Now, lets look at them at a bit of detail:

Oracle Endeca:

 Positive Aspects

  • Built for Ecommerce Requirements with strong browse and search features.
  • Has a strong Business user-friendly tool called Experience Manager, which gives complete control to Business User to be able to manage the structure of a page and also the factors that influence the content of the page. One can define landing pages for every category and also control the relevancy ranking for each of the category.
  • Also, known for its developer tools that allow to easily configure Search Interfaces, Thesaurus, Auto Phrasing, Keyword redirects, Relevancy ranking methods.
  • Tightly integrated with ATG Commerce Server and ATG BCC.

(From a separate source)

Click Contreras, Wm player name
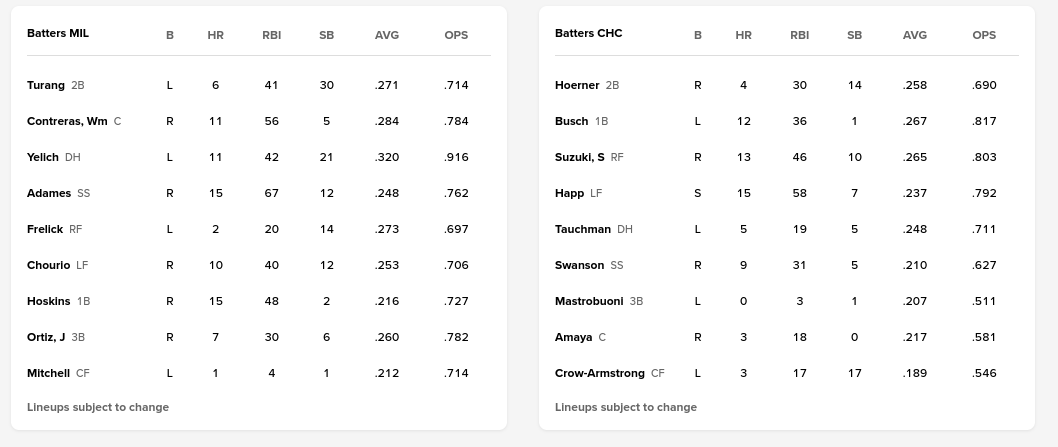1058x447 pixels. coord(67,121)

Relatively Challenging Stuff

  • Commercial Licensing model as defined by Oracle.
  • Extremely high scalability is a challenge. Distribution of Index across nodes is not possible.
  • Sharding is not supported well. Entire index will have to be copied.
  • Access of Endeca APIs by PHP and Ruby based clients is a challenge. They have to make a web service call and process the large JSON objects.

Apache SOLR

Positive Aspects

  • Open Source and hence low total cost of ownership
  • Strong Full text search capability and is known for handling rich documents (pdf, word etc..)
  • Flexible and Adaptable Architecture. Can add pluggable search workflow, request workflow scoring scripts, function queries, filed types etc.
  • Supports APIs that can return JSON, XML or Java object.
  • One can control how scores for documents are calculated. This is mostly done using Function queries and different boosting methods

Relatively Challenging Stuff

  • Need to programmatically create queries if going beyond Lucene query syntax.
  • Has a flat document structure. One cannot define hierarchies and has to be done through a work around.
  • Relies on a schema definition for an index.
  • Integration with ATG or any other commerce engine needs to be implemented.
  • Lot of things require dependency on IT team.

Elastic Search

Positive Aspects

  • Open Source and hence low total cost of ownership
  • Sharding and replication is straight forward. Helps to scale better.
  • Distribution of nodes and clustering is also easy, which again helps in scaling.
  • Supports dynamic data structure. i.e. you can have multiple types of documents in a single Index. This also helps in dynamic refresh of the index.
  • More structured querying as it uses JSON structure to specify the queries.
  • Nested indexing and nested queries are supported.

Relatively Challenging Stuff

  • Spell correction is not available out of the box. So, one cannot have “Did you mean this?” sort of feature made available.
  • Does not support de duplication of documents while indexing. You need to implement de duping.
  • Business user tooling is not supported much. IT teams are required to implement changes. However, is relatively easier for developers compared with SOLR.
  • Integration with ATG needs to be implemented.

Conclusion

 It is a horses for courses sort of thing. In my view, if there is a need for Business teams to control the search relevancy and configurations, then Endeca is the best bet. If IT needs to control and be accountable the relevancy rules, then SOLR and Elastic Search is a better bet. If you need to index lots of unstructured data and through different sources, then Elastic Search is better.